Receiving a transfusion was associated with higher risk of ICU-acquired infection and severe hypoxemia among the study cohort of French ICU patients with sepsis.
FINDINGS:
Red blood cell transfusion did not appear to affect overall mortality in critically ill patients with sepsis, a study found.
To estimate the effect of one or more transfusions within a day on three major outcomes (mortality, ICU-acquired infections, and severe hypoxemia) at day 30, researchers conducted modeling based on a database including patients with sepsis at admission, excluding patients with hemorrhagic shock at admission. Patients had been admitted to one of 23 participating French ICUs between April 1, 1998, and Sept. 1, 2014, for severe sepsis or septic shock. Results appeared online Sept. 12 in Critical Care Medicine.
RESULTS:
In the overall cohort of 6,016 septic patients, transfusion had no significant association with mortality rates (hazard ratio [HR], 1.07; 95% CI, 0.88 to 1.30; P=0.52). However, transfusion was associated with increases in ICU-acquired infections (HR, 2.77; 95% CI, 2.33 to 3.28; P<0.01) and severe hypoxemia (HR, 1.29; 95% CI, 1.14 to 1.47; P<0.01).

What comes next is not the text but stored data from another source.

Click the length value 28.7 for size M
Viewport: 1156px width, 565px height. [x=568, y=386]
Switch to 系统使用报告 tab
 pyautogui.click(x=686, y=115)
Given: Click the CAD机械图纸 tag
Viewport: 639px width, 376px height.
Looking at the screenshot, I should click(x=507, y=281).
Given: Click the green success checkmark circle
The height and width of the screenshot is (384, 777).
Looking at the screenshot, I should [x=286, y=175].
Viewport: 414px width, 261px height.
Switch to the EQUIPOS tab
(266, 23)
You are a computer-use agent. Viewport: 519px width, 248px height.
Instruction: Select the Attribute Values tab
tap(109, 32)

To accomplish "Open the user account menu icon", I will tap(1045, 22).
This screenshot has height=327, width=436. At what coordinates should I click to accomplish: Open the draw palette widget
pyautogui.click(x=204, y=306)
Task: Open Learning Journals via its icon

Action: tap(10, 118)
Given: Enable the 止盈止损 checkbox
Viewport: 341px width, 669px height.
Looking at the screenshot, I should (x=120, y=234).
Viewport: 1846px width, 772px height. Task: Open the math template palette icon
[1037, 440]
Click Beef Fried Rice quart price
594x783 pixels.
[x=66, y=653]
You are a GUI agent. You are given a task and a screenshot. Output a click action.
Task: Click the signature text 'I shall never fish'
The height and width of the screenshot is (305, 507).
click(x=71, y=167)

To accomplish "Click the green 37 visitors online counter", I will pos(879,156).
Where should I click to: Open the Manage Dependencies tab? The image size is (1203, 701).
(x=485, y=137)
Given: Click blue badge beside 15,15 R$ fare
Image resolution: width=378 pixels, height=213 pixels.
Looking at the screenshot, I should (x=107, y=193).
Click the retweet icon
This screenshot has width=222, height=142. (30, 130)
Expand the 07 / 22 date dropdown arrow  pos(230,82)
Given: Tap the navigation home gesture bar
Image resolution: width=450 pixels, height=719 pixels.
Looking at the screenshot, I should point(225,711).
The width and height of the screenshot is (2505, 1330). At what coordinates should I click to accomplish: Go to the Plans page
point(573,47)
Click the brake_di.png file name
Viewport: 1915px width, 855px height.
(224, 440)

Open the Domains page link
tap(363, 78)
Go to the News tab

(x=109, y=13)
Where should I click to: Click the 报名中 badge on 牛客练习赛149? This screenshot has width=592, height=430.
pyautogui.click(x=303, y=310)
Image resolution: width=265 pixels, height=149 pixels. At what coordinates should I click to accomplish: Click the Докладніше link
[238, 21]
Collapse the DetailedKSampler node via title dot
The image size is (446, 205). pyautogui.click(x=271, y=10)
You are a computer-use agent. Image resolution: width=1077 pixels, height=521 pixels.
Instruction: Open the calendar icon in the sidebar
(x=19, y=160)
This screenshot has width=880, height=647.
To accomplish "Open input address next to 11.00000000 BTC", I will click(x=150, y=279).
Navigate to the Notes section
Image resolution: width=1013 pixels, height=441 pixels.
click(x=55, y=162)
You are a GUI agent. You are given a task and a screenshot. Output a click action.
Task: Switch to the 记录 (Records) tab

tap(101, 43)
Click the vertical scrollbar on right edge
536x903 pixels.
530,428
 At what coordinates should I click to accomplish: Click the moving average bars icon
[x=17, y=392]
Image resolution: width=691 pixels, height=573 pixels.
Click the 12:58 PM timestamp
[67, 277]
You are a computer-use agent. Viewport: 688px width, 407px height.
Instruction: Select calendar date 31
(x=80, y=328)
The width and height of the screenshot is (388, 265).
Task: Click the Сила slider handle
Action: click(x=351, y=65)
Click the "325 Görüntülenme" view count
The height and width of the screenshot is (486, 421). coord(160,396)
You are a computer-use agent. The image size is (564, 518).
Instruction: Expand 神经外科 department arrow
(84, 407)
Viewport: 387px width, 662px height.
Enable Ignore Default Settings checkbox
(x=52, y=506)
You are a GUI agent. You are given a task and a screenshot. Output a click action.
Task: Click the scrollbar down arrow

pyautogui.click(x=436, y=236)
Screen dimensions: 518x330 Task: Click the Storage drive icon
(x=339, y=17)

Patients were divided into subgroups by hematocrit levels during their ICU stay: low (26%; interquartile range [IQR], 24 to 28), medium (30.5%; IQR, 29 to 32), high (36%; IQR, 33 to 38), and very high (44%; IQR, 41 to 47). Because of the lack of transfusion for patients with high and very high hematocrit subgroups, the subgroup analyses could only be conducted in the low and medium hematocrit subgroups. Transfusion of at least one red blood cell concentrate was associated with a lower risk of death for the low hematocrit subgroup (HR, 0.72; 95% CI, 0.55 to 0.95; P=0.02) but not for the medium hematocrit subgroup (HR, 0.92; 95% CI, 0.65 to 1.28; P=0.62).
The study's finding of a protective effect on mortality from transfusions in the low hematocrit subgroup differs from similar research not focused on sepsis patients but supports the most recent research in critically ill sepsis patients, the authors noted.
“These results highlight that the lowering of the transfusion threshold might have overcome the transfusion risks and perhaps become too restrictive. Optimizing the transfusion's risk-benefit ratio seemed rather difficult and might not be achieved only thanks to a universal transfusion threshold,” they wrote.